start

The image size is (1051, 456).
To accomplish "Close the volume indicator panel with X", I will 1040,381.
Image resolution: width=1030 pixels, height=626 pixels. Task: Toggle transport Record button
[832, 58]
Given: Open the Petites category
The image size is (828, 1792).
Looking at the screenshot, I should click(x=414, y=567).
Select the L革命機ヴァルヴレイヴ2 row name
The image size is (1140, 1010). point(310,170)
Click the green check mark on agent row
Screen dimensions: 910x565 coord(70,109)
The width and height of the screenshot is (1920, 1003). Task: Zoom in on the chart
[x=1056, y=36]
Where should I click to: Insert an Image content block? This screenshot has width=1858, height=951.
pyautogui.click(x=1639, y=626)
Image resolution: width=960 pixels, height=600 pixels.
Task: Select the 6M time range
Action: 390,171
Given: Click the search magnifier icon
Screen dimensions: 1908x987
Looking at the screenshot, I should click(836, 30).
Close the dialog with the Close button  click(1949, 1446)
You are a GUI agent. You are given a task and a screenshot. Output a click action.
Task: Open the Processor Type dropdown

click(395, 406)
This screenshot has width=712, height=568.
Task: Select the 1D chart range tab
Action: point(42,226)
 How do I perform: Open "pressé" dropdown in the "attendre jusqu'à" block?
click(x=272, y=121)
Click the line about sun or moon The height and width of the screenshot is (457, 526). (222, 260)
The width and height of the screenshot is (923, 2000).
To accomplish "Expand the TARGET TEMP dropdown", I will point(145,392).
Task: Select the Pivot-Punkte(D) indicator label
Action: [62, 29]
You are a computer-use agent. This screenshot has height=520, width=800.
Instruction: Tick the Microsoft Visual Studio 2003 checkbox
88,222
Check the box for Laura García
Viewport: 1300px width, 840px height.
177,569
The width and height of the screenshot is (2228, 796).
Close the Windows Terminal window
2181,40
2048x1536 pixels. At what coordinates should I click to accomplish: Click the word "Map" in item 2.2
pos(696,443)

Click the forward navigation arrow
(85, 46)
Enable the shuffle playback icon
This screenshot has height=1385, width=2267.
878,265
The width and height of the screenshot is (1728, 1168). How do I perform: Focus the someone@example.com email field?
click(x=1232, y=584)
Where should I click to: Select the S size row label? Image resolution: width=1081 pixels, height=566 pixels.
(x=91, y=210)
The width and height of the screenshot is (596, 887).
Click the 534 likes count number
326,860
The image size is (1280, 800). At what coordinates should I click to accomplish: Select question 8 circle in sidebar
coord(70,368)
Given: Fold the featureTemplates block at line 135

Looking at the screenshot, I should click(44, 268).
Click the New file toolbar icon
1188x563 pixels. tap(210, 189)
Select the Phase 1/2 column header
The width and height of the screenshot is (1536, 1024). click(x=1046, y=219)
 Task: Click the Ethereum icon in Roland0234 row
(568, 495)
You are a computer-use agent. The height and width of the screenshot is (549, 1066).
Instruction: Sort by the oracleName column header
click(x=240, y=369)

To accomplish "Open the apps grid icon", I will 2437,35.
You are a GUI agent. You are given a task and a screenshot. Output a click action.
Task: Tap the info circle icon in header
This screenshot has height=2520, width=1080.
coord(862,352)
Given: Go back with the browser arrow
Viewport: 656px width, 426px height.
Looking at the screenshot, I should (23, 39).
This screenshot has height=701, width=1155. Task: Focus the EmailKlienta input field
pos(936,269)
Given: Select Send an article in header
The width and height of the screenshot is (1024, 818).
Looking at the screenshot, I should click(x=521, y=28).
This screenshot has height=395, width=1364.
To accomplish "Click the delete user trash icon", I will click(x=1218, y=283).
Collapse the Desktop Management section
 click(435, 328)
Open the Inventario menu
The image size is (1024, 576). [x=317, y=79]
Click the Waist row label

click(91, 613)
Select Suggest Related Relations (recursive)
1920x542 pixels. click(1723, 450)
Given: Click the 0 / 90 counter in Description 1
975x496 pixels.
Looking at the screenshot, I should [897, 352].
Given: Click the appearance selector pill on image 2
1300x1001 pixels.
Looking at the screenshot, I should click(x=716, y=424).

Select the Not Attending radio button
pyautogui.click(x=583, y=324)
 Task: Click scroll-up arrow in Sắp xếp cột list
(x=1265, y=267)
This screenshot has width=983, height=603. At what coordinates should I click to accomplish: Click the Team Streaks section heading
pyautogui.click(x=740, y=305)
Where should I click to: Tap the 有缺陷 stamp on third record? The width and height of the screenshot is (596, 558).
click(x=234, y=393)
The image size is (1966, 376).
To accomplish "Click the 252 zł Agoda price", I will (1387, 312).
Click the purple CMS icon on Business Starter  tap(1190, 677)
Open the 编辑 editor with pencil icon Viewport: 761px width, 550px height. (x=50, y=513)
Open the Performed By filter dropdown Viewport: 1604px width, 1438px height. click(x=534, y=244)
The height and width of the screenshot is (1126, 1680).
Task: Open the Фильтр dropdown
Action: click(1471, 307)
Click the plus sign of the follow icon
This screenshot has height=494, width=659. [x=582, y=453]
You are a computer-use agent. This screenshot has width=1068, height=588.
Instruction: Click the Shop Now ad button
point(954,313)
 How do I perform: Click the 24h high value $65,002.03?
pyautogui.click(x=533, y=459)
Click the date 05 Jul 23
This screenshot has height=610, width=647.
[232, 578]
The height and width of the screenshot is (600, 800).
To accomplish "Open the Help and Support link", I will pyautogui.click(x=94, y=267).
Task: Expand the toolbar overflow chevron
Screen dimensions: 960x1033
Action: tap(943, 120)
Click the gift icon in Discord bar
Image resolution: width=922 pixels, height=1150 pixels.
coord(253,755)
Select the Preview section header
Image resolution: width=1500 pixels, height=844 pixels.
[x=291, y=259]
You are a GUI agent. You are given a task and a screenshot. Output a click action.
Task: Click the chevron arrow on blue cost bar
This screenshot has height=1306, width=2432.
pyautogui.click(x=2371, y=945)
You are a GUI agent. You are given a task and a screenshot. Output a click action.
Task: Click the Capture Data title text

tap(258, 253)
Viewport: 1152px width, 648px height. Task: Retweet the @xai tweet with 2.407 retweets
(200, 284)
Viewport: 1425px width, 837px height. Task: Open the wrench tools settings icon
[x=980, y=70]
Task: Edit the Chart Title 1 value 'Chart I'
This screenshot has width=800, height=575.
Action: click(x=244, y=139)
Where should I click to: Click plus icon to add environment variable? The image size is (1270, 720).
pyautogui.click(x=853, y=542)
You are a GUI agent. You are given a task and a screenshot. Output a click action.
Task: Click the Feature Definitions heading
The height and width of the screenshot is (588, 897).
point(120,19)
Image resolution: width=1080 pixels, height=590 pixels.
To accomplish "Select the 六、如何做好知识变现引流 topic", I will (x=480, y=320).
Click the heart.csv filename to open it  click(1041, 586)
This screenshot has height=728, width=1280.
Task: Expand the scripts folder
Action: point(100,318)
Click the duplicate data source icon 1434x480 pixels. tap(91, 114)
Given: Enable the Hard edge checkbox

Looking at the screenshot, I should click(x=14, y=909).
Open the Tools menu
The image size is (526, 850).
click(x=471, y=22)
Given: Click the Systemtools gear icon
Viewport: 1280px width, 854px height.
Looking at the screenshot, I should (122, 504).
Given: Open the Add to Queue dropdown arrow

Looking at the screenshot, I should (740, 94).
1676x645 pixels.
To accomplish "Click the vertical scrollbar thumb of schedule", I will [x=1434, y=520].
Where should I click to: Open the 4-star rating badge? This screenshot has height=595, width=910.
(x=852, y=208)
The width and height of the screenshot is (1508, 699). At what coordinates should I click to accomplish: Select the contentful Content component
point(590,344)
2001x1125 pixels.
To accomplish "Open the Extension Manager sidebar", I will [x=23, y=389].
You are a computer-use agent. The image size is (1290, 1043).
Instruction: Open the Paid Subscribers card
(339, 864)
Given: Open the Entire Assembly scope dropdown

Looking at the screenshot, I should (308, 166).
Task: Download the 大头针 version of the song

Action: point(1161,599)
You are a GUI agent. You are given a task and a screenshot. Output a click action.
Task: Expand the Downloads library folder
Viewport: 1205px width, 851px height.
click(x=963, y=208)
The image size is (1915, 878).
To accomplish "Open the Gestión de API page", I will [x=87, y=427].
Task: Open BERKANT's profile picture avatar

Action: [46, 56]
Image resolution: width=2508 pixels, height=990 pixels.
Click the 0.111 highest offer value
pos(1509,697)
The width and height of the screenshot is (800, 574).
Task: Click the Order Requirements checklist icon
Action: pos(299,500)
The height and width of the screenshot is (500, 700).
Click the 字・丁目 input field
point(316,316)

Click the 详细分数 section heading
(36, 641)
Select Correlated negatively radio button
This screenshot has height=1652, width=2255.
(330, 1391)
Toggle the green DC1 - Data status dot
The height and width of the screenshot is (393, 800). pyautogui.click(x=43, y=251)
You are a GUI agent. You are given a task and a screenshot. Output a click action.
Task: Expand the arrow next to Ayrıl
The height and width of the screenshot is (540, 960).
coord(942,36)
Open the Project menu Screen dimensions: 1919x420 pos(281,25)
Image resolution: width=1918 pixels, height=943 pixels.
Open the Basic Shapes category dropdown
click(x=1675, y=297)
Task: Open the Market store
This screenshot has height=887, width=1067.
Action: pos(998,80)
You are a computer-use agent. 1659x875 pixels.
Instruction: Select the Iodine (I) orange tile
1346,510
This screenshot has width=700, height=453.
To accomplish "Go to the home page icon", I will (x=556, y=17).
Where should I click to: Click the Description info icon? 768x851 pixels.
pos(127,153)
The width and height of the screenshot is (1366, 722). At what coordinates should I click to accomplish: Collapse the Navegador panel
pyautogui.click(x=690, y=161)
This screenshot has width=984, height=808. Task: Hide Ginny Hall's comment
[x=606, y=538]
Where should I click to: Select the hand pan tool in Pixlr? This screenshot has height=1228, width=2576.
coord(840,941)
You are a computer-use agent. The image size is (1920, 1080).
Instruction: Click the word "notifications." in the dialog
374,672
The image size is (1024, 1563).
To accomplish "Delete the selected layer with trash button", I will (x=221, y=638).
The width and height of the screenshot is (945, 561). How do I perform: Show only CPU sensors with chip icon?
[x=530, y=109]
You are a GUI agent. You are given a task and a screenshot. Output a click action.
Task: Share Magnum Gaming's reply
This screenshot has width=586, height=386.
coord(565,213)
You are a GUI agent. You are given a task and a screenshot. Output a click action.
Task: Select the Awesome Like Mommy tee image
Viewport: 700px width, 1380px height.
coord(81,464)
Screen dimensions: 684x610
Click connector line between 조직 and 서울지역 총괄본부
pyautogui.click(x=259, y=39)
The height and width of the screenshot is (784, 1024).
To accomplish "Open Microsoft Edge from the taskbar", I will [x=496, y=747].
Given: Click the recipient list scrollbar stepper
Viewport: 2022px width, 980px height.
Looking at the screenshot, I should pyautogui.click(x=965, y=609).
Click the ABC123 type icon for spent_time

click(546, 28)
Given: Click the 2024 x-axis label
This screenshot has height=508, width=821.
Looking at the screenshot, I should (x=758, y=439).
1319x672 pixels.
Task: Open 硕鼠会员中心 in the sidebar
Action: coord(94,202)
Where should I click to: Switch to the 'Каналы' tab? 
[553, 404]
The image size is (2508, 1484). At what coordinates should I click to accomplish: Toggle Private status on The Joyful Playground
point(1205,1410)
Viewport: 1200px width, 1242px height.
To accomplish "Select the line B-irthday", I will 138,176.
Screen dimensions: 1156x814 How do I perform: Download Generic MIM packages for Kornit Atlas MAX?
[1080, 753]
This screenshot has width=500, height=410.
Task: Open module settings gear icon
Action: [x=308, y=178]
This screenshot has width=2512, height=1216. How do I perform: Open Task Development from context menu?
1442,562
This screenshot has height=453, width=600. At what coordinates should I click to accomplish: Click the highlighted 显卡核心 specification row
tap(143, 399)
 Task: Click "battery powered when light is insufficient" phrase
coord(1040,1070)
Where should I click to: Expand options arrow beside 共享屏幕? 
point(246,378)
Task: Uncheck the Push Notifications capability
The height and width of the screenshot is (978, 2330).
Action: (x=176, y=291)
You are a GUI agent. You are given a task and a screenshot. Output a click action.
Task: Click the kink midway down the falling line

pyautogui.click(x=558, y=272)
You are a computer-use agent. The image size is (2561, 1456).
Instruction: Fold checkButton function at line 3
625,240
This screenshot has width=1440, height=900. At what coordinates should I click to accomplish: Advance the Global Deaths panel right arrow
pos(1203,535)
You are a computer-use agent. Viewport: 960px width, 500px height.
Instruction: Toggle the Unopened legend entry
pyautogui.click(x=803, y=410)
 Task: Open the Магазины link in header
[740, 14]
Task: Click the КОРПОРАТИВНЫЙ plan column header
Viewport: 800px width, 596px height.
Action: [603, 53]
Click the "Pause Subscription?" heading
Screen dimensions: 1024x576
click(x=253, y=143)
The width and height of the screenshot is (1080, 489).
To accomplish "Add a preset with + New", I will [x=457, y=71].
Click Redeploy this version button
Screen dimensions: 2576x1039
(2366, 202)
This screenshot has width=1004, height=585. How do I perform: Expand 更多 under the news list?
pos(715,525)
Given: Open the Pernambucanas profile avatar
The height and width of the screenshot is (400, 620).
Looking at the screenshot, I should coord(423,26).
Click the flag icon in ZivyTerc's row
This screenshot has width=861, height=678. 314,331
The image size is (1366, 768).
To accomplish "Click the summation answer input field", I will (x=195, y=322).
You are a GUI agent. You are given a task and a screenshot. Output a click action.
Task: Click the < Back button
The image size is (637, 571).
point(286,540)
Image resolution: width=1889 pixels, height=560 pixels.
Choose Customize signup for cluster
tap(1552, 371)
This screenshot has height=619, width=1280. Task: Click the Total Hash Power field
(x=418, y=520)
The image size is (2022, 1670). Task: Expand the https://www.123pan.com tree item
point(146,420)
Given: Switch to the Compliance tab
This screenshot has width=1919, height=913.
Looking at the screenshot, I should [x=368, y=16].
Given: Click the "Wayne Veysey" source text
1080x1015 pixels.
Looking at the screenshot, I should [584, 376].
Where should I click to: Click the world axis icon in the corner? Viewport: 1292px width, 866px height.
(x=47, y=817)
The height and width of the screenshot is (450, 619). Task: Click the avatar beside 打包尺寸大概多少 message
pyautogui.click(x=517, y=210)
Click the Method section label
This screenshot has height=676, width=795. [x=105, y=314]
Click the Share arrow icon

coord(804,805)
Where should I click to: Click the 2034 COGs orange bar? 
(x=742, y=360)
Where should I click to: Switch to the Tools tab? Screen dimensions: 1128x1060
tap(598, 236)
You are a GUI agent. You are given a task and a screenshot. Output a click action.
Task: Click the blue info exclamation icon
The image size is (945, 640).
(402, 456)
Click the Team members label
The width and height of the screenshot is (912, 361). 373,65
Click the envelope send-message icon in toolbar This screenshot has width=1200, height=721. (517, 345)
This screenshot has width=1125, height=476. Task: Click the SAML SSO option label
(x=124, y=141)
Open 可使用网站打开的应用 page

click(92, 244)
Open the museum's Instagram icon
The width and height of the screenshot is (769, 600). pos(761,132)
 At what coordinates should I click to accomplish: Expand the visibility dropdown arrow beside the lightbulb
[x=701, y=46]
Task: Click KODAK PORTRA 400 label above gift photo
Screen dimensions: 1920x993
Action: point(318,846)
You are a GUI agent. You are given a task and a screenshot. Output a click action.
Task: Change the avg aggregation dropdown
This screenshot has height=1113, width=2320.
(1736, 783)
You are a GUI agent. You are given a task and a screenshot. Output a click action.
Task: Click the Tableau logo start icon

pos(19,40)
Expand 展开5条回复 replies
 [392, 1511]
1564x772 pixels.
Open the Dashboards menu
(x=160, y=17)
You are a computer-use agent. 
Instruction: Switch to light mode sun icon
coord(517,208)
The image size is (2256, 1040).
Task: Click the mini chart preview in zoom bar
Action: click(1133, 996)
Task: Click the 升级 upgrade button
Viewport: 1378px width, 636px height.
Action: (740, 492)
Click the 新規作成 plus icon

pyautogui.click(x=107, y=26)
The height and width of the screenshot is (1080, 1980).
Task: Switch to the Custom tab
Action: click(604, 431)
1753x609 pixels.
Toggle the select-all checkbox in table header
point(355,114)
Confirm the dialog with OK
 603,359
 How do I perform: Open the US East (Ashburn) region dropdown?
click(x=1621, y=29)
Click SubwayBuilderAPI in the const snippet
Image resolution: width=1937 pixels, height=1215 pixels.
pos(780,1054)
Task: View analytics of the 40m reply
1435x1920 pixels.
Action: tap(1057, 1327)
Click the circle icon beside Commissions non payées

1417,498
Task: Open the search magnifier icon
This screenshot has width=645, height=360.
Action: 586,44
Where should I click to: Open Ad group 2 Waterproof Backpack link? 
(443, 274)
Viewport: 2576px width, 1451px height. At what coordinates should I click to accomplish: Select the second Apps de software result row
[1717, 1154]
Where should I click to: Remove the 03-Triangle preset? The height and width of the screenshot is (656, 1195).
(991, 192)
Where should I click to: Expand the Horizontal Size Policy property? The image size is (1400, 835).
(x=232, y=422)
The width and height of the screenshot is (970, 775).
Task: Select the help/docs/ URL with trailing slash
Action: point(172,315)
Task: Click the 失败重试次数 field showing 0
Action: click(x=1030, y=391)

end

◆ Stated problem
Return the records below exactly as they appear, starting at the line that contains "The width and height of the screenshot is (1080, 489)." and ending at the line that contains "pos(715,525)", with both of those lines included.

◆ Answer to this problem
The width and height of the screenshot is (1080, 489).
To accomplish "Add a preset with + New", I will [x=457, y=71].
Click Redeploy this version button
Screen dimensions: 2576x1039
(2366, 202)
This screenshot has width=1004, height=585. How do I perform: Expand 更多 under the news list?
pos(715,525)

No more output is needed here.